Schwarzmantel: is Marxism a heresy of liberalism?

There's one final point of interest in John Schwarzmantel's article. Recently we had a discussion about the relation between Marxism and liberalism. It seems to me there are three possible answers:

  • Marxism and liberalism are fundamentally opposed to each other
  • Marxism and liberalism are distinct but related forms of modernism
  • Marxism is a variant of a larger liberal orthodoxy

One of the commenters was firmly committed to the first option. He thought that Marxism stood in opposition to liberalism - which then makes it sound as if Marxism is one of a number of real alternatives to liberalism within modern politics.

At a general level, Schwarzmantel seems to agree. After all, he is a neo-Gramscian Marxist attempting to set up what he calls a "counter-ideology" to the dominant liberalism of today. But it turns out that he views Marxism more in terms of the second and third options.

For instance, he describes Gramsci as believing that,

Marxism was a 'heresy' of liberalism, since both were born on the same terrain of modern civilisation ... For him both liberalism and Marxism were modernist ideologies par excellence ... (p.10)

The idea of Marxism being a heresy of liberalism suggests that liberalism is a parent philosophy from which Marxism is derived. And what is the heresy? Schwarzmantel writes:

To return to Gramsci for a moment, his idea was that Marxism, the 'philosophy of praxis', could provide the effective opposition and transcendence of liberalism. It was, like liberalism, a modernist or progressive philosophy, born on the terrain of modern civilisation. But it could go beyond liberalism ... in that it would appeal to broader strata of the population, it would be the Reformation compared to the 'Renaissance' represented by contemporary liberalism. (p.18)

This doesn't help much as it describes the 'heresy' in terms of political reach rather than in terms of underlying philosophy.

Schwarzmantel himself advocates as his "counter-ideology" to liberal dominance something that seems to very closely resemble left-liberalism. He describes his "counter-ideology" as,

an ideology of the Left.
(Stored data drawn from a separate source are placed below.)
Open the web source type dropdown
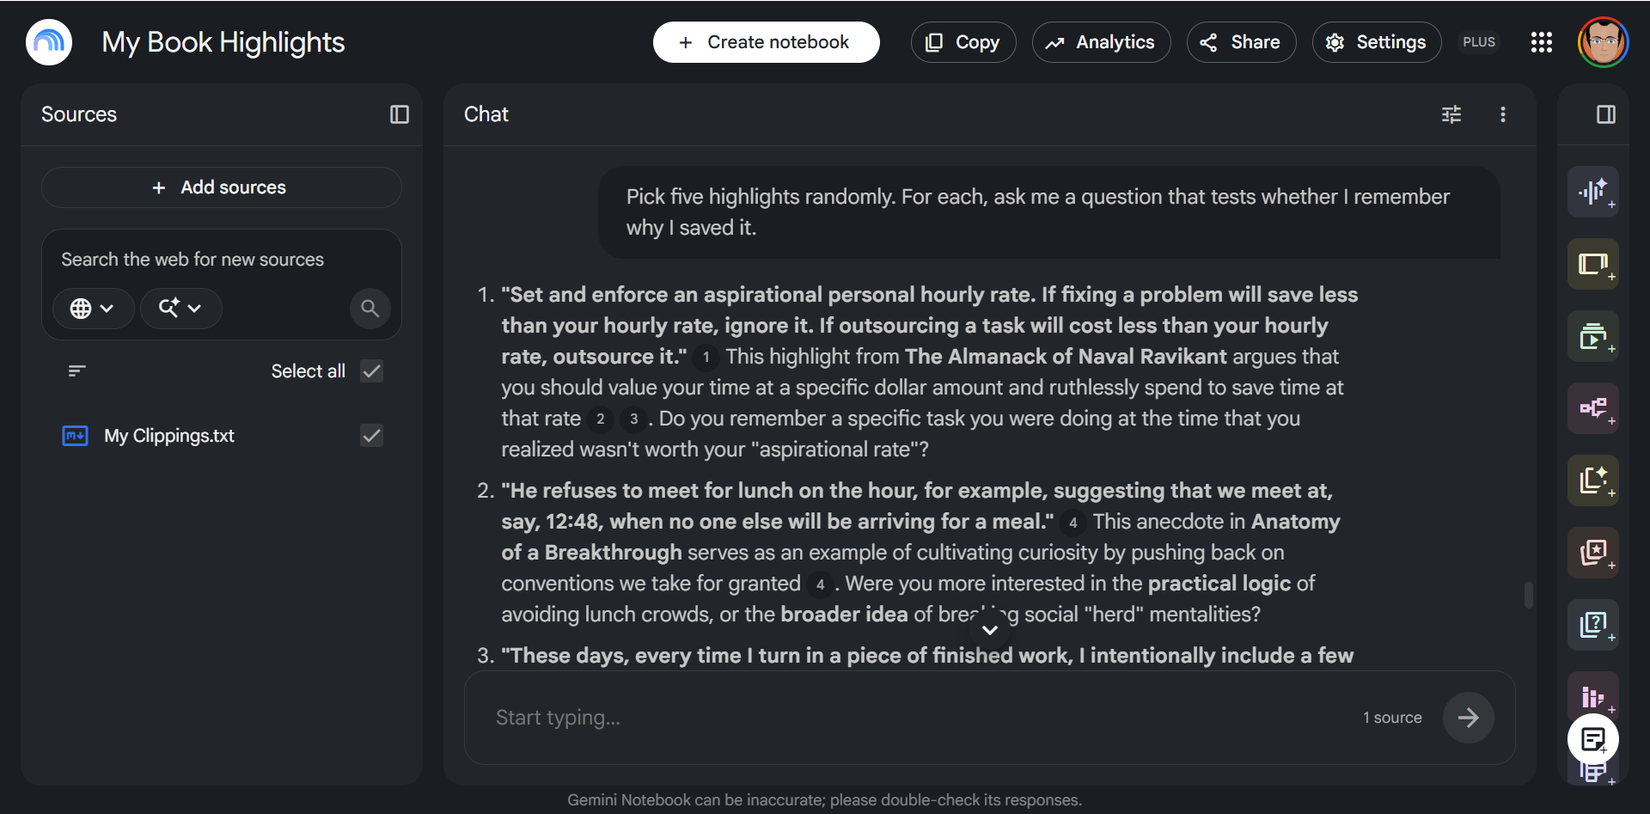The height and width of the screenshot is (814, 1650). tap(91, 308)
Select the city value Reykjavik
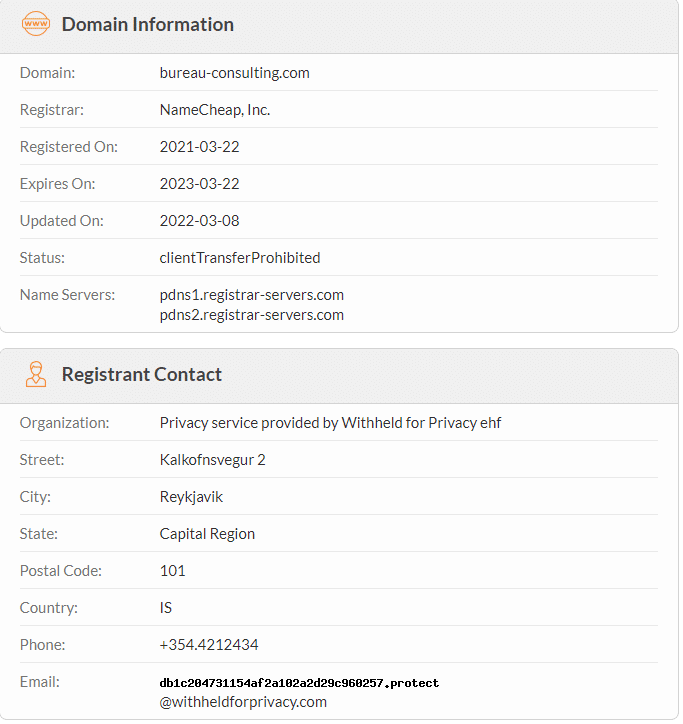Screen dimensions: 683x724 click(191, 497)
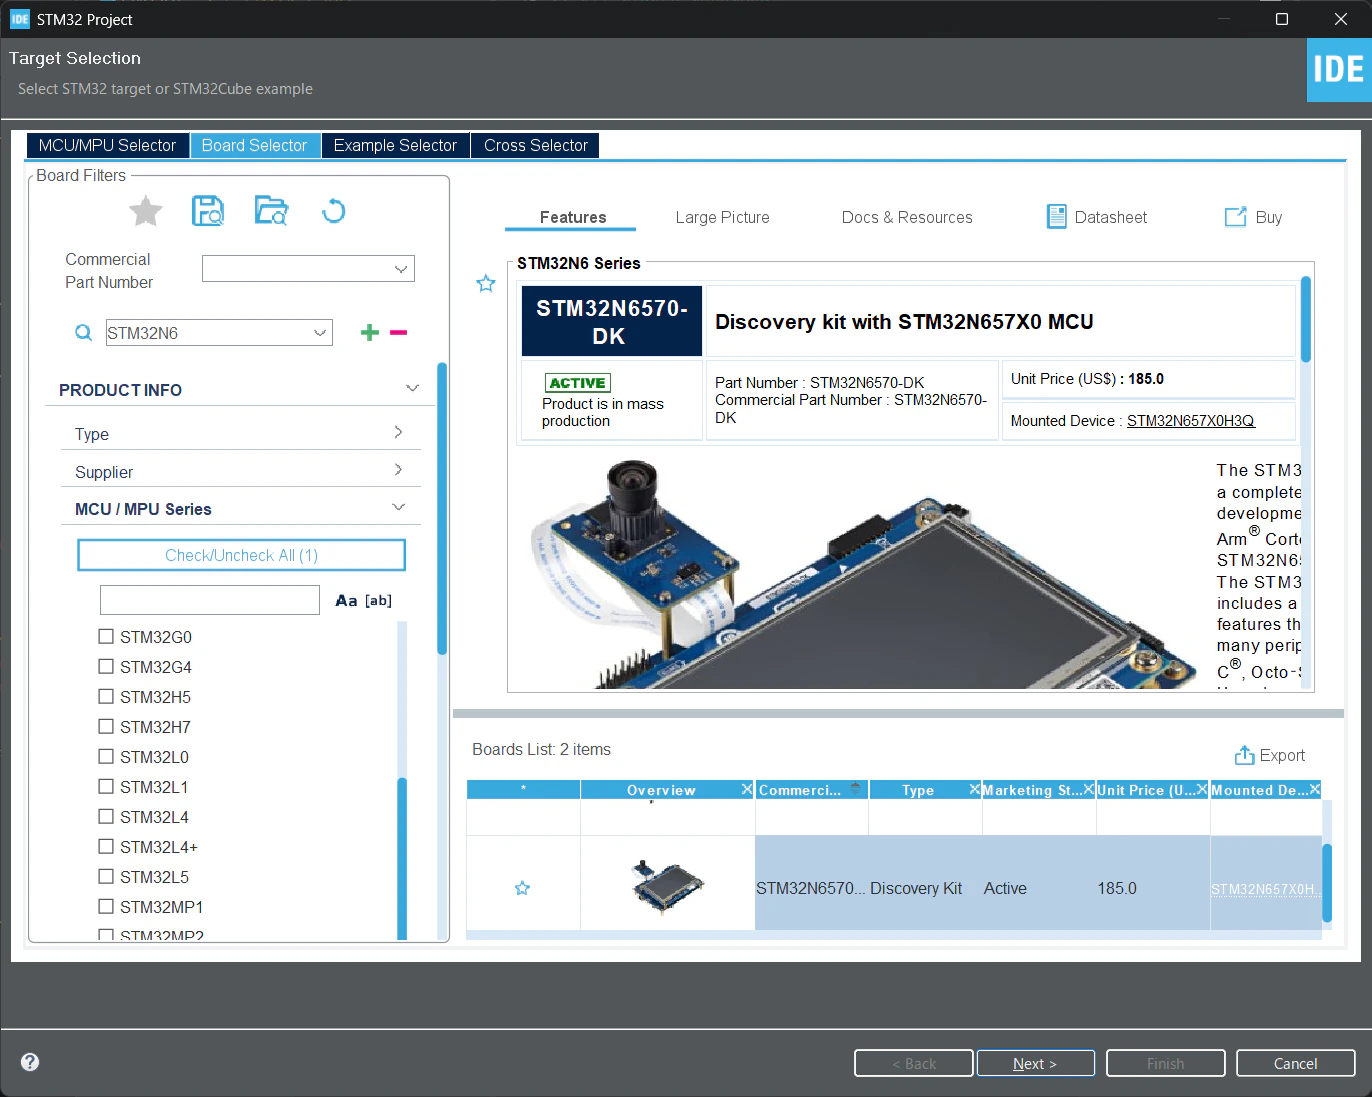The width and height of the screenshot is (1372, 1097).
Task: Switch to the Example Selector tab
Action: (x=395, y=145)
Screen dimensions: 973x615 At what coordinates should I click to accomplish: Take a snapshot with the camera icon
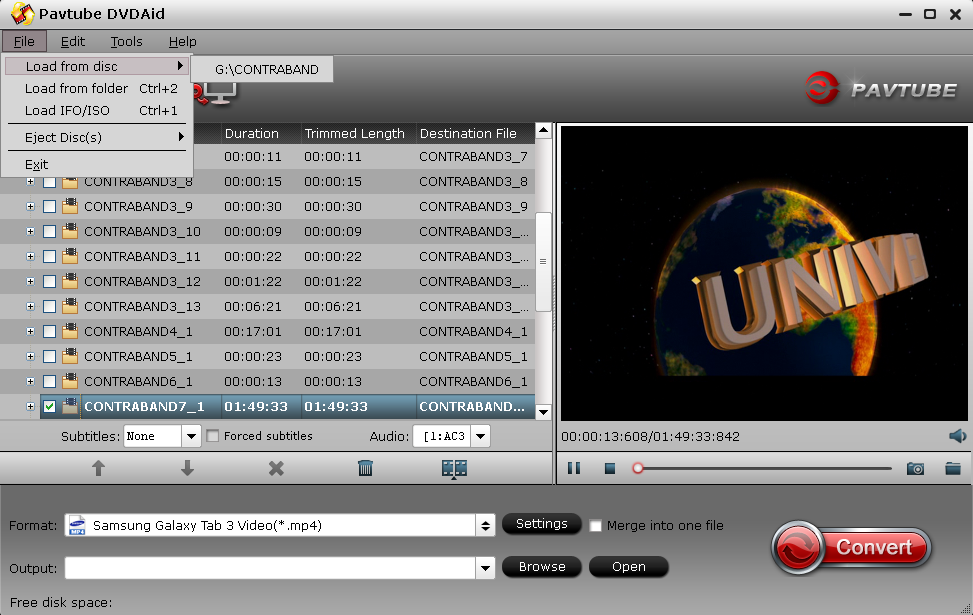[915, 469]
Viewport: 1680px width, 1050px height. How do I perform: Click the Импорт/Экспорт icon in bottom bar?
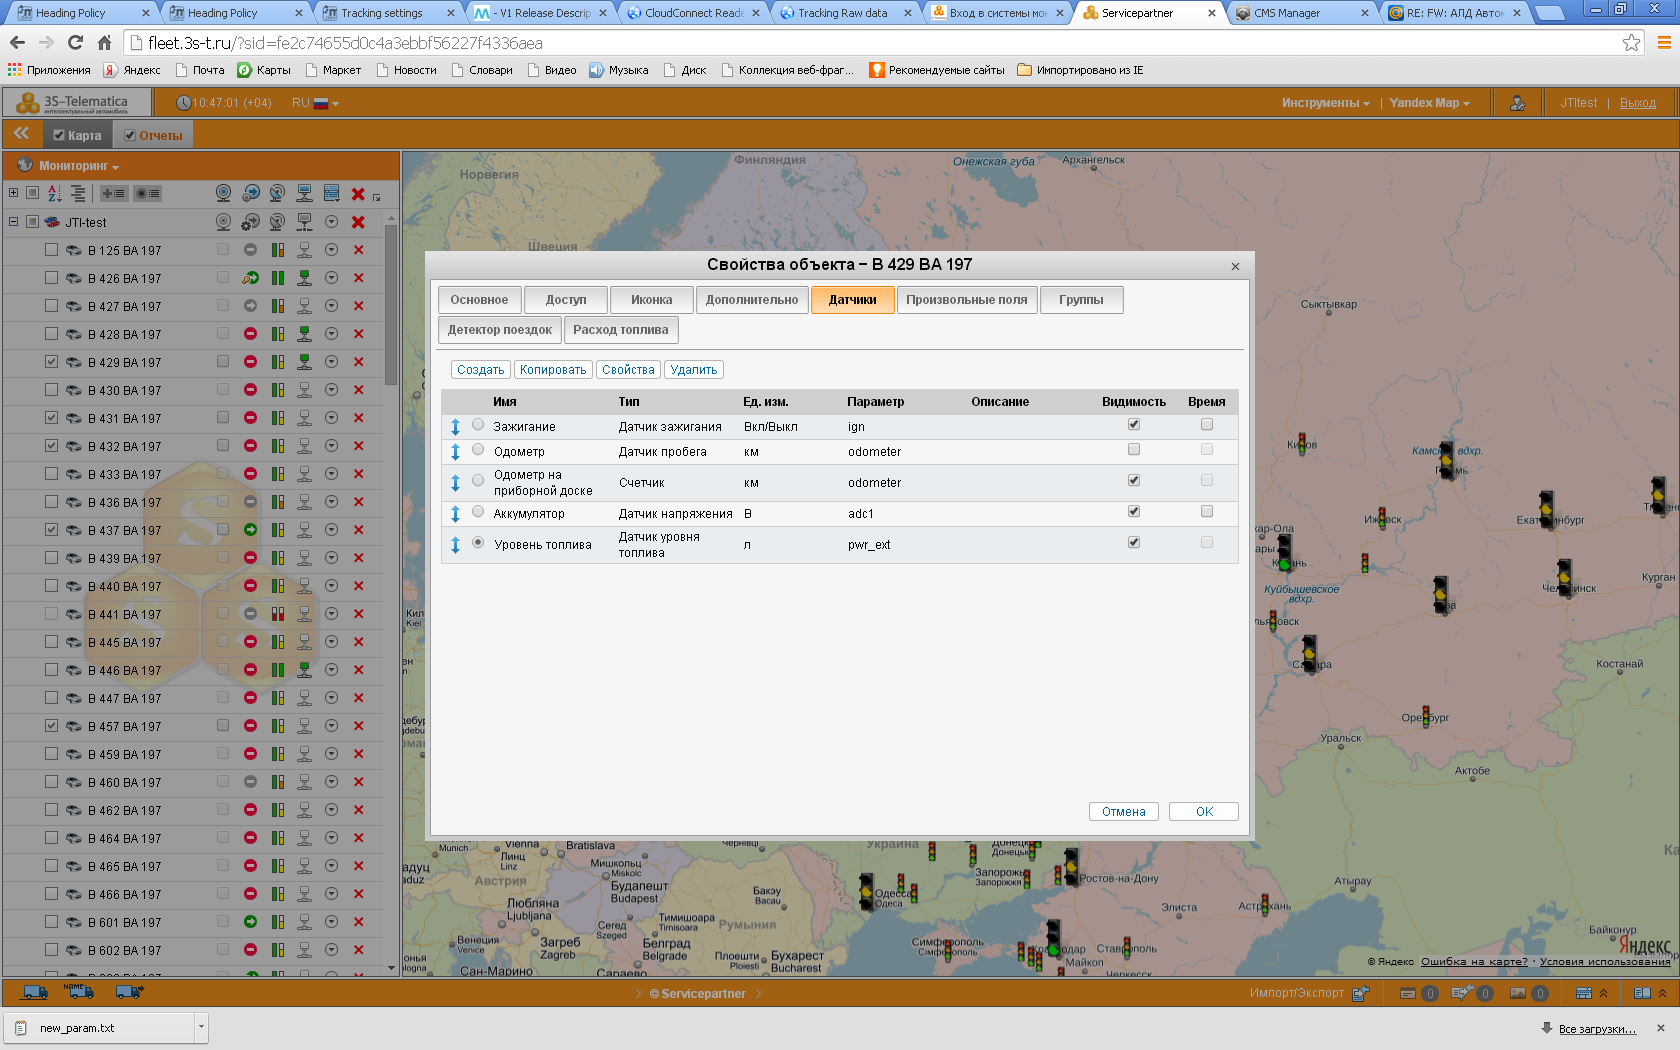pos(1360,994)
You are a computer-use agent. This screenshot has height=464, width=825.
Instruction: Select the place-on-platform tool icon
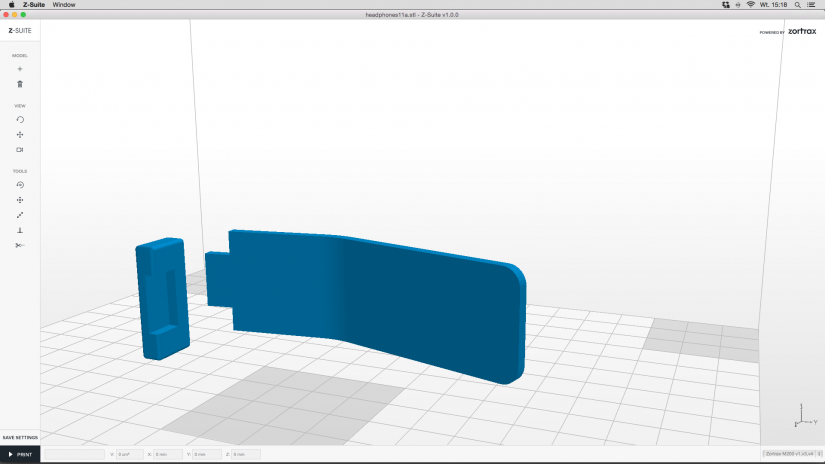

It takes seriously classical values of the Left, equality, solidarity and reciprocity, as well as a desire to restrain or restrict the scope of commodified market relations. (p.19)

I doubt if there are too many left-liberals who would have a problem with such a counter-ideology. It is typical of left-liberals that they reject the right-liberal reliance on the hidden hand of the free market to organise a society of autonomous individuals.

Schwarzmantel is concerned to reject a right-liberal view of freedom as a freedom of consumer choice. He prefers instead the idea of a freedom of self-development. He admits that this too is an idea to be found within liberalism:

The first of these is the theme of self-development, common to both liberalism and Marxism. The dominant ideology of contemporary society holds out a view of freedom as the freedom to choose; this, indeed, is the title of a popular book by M. Friedman, Free to Choose.

Both liberalism and Marxism (and here I think is common ground between them) have a more developmental view of freedom, as the freedom to develop human potential. I would argue that in both perspectives this capacity for self-development is not tied to market relations. Indeed, market relations with their instrumental perspective are seen as at best necessary but subordinate, or at worst quite inimical, to the development of human potential. (p.14)

And what of this self-development that is not tied to market relations? What does is consist of? Schwarzmantel advocates ideals of political and economic citizenship. The economic citizenship runs as follows:

all would have an obligation to work and to contribute ... a more egalitarian society in which work presented 'a site of intrinsically valuable challenge' would be able legitimately to call on citizens to make whatever contribution was in accordance with their ability. (pp. 16-17)

In other words, careerism! We are to self-develop through careers. This is what liberalism nearly always recommends, because it fits with the idea of a self-creating, self-determining individual. We get to choose our individual career pathway, in contrast to our nation, our ethny, our religion, our culture and so on. So for liberals, career is nearly always put at the centre of life meaning.

So not only is Schwarzmantel not establishing much of a "counter-ideology" to liberalism here, he is also still tying human potential to economic purposes - to the market - the very thing he set himself against.

As for political citizenship, Schwarzmantel himself doubts that "shared citizenship rights" are likely to have enough emotional appeal to motivate a commitment to society:

... the issue is whether a concept of shared civic rights is rooted firmly enough in an affective base which is needed in order to give citizens the incentive or emotional stimulus to internalise and make their own ideas of shared political community. (p.17)

So I can't see how Schwarzmantel's political and economic citizenship is likely to extend the development of human potential. Nor can I see how it's likely to trouble the role of the market. Nor how it runs "counter" to liberalism in any significant way.

Schwarzmantel has produced another left-liberal ideology and not a counter-ideology to a dominant liberalism.